I don't know if you'll be able to find a one-stop-shop for all your single-note FO's-  at least I haven't been able to so far in my 14 years of buying FOs- every vendor seems to have their hits and misses, but I've found *Sweetcakes* to have quite a handful of some amazingly realistic single note FOs, such as their True Rose, Orange Blossom, Blueberry, Blackberry , Grapefruit, Hyacinth, Jasmine, Lilac, Lily of the Valley, Mandarin Orange, Peony Petals. And although I haven't tried this particular one myself, I hear their Amber is spot on, too.

*Daystar* has some, too, such their Blooming Violet (a realistic Parma violet scent), Black Tea, Milk Sugar Kisses (a sweetened condensed milk scent), and although I haven't tried it, their Saddle Shop is supposed to be a good leather FO.

The best realistic vanilla extract FO I've ever used is Vanilla Extract from *Bitter Creek* They also have a really good Cedar (Cedar Wood FO).


IrishLass


----------



## LilianNoir (Apr 8, 2019)

IrishLass said:


> I don't know if you'll be able to find a one-stop-shop for all your single-note FO's-  at least I haven't been able to so far in my 14 years of buying FOs- every vendor seems to have their hits and misses, but I've found *Sweetcakes* to have quite a handful of some amazingly realistic single note FOs, such as their True Rose, Orange Blossom, Blueberry, Blackberry , Grapefruit, Hyacinth, Jasmine, Lilac, Lily of the Valley, Mandarin Orange, Peony Petals. And although I haven't tried this particular one myself, I hear their Amber is spot on, too.
> 
> *Daystar* has some, too, such their Blooming Violet (a realistic Parma violet scent), Black Tea, Milk Sugar Kisses (a sweetened condensed milk scent), and although I haven't tried it, their Saddle Shop is supposed to be a good leather FO.
> 
> ...


This is a great place to start though! I'd never even heard of Daystar. Going to comb through their site now. Thank you!


----------



## steffamarie (Apr 8, 2019)

WSP has their Fragrance Formulator line. I haven’t tried it so I don’t know how it performs but they have lots of notes.


----------



## Cellador (Apr 8, 2019)

I second Sweetcakes. I bought several "blender" FOs from them and they are of great quality.
I also have the Fragrance Formulator series from WSP and many of their scents are good. I can't say that I would buy the whole set again but the lavender smells like lavender, the lemon like lemon, etc. (except for the coconut- it smelled horrid!).


----------



## steffamarie (Apr 8, 2019)

Cellador said:


> I second Sweetcakes. I bought several "blender" FOs from them and they are of great quality.
> I also have the Fragrance Formulator series from WSP and many of their scents are good. I can't say that I would buy the whole set again but the lavender smells like lavender, the lemon like lemon, etc. (except for the coconut- it smelled horrid!).
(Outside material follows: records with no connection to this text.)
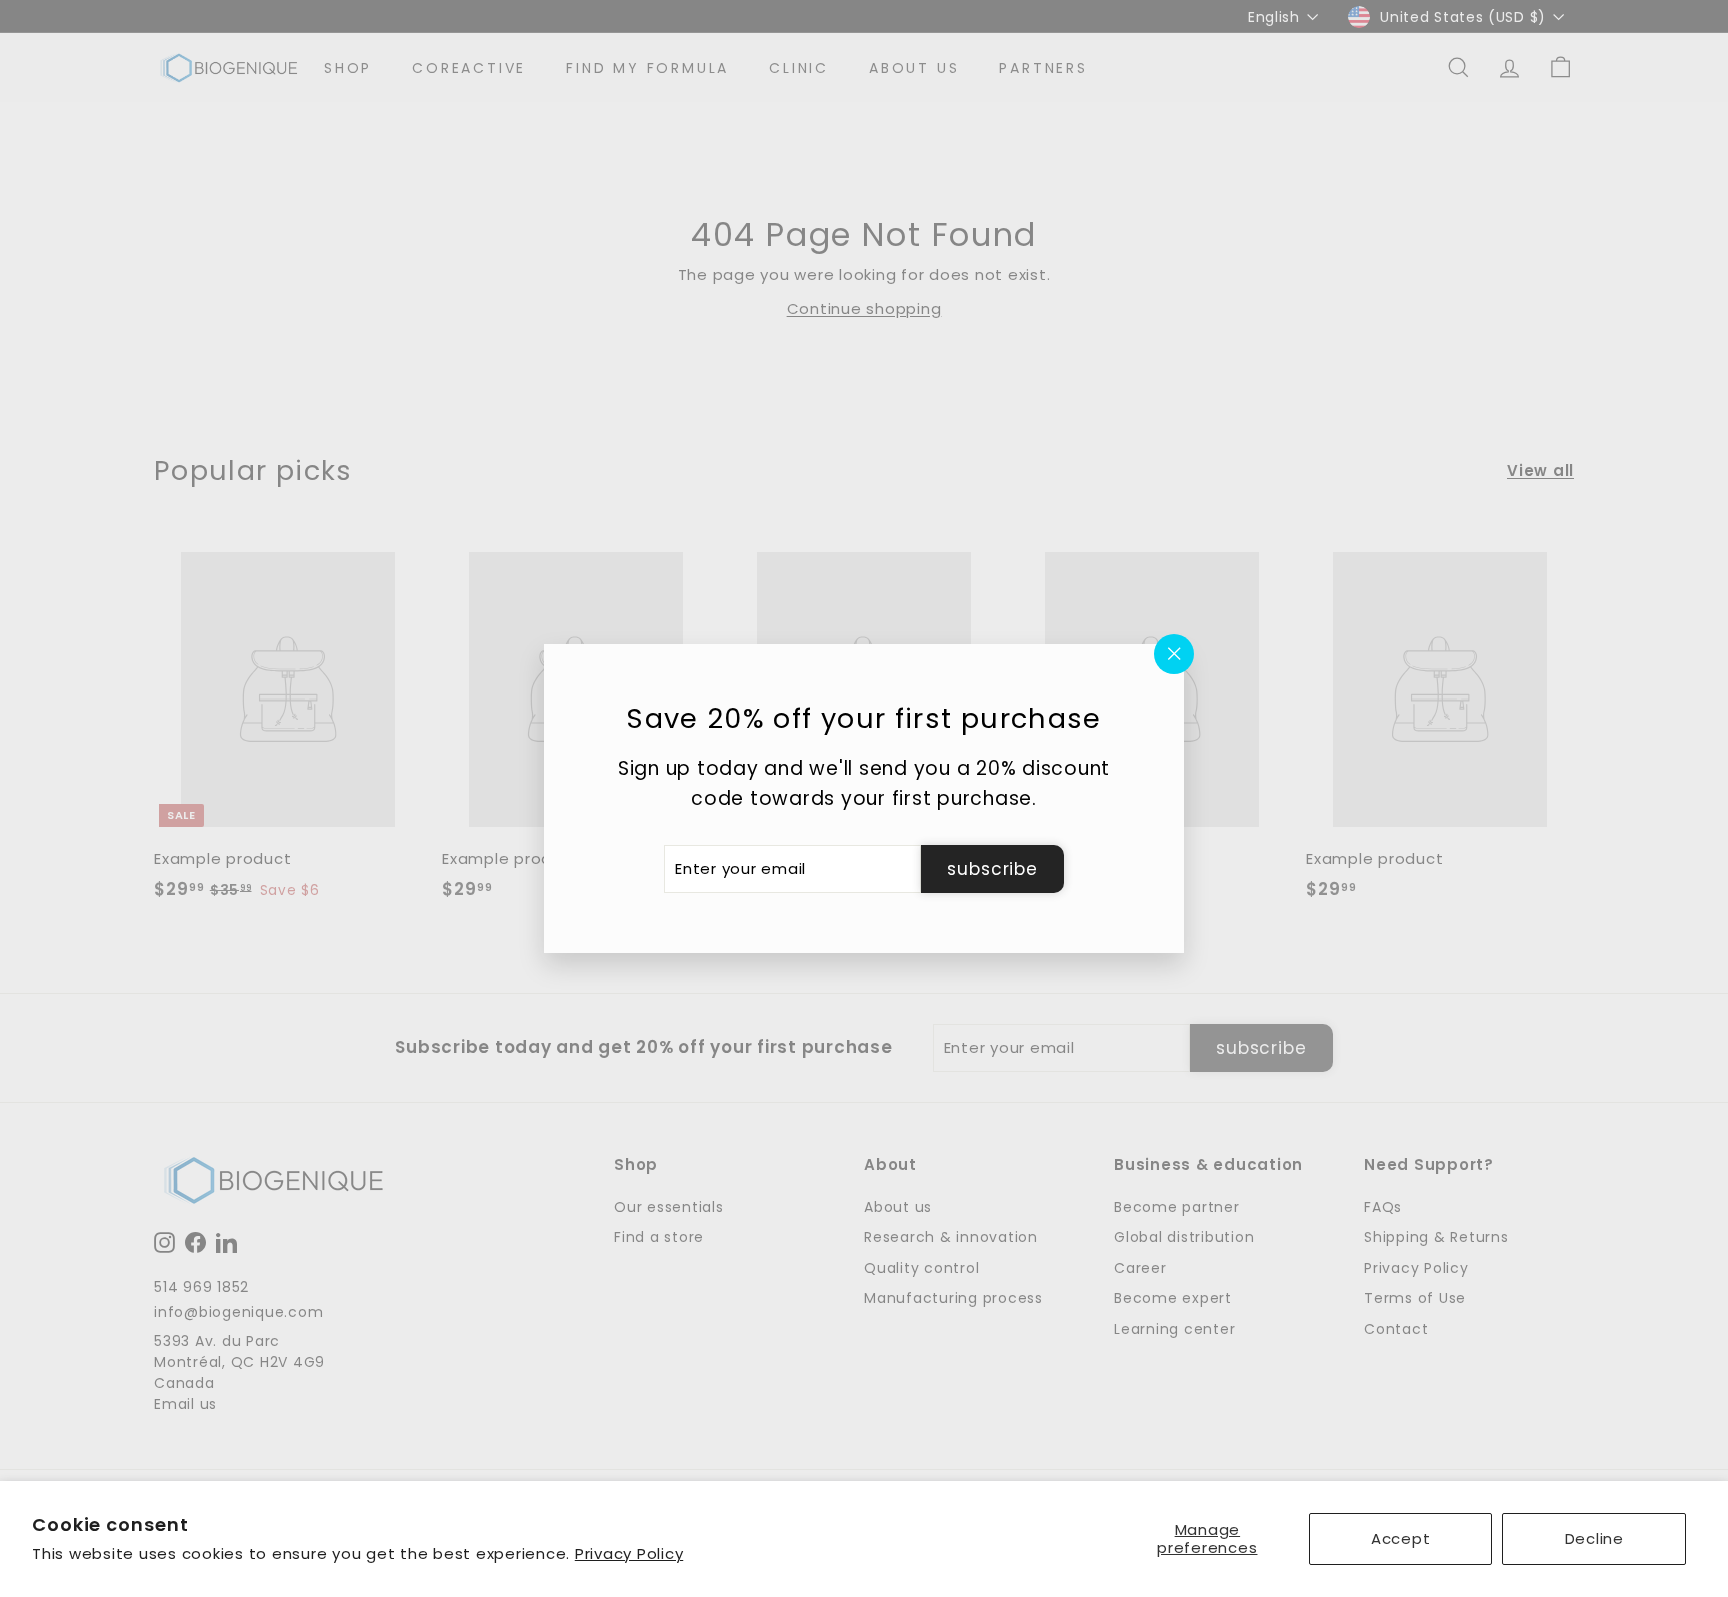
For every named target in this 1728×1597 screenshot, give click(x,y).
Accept (1401, 1538)
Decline (1594, 1538)
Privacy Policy (629, 1553)
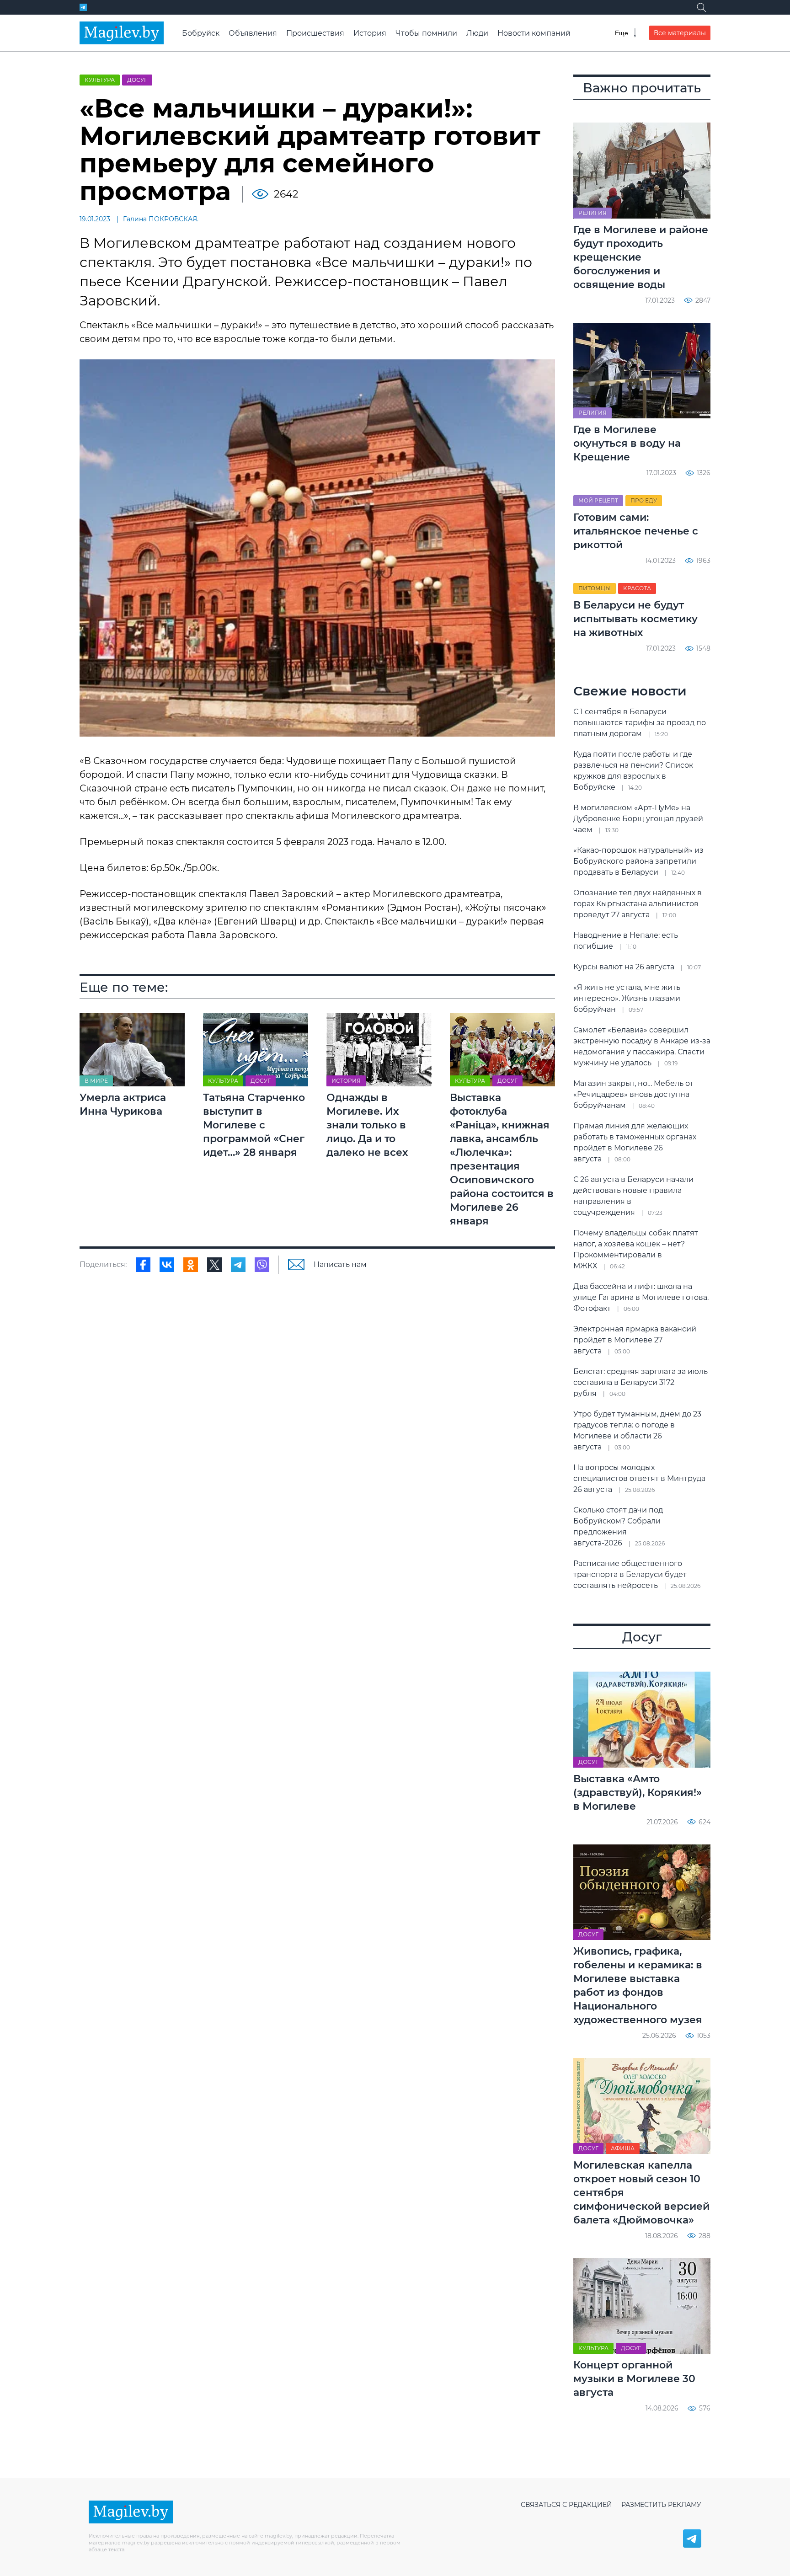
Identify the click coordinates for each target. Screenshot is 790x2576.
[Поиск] (701, 7)
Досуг (137, 79)
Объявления (253, 33)
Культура (100, 79)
The snozzberries smell like snozzberries? [emoji12] I’ve considered buying a few of their FFs before. Anything other than coconut that smelled really not right to you?


----------



## Cellador (Apr 9, 2019)

steffamarie said:


> The snozzberries smell like snozzberries? [emoji12] I’ve considered buying a few of their FFs before. Anything other than coconut that smelled really not right to you?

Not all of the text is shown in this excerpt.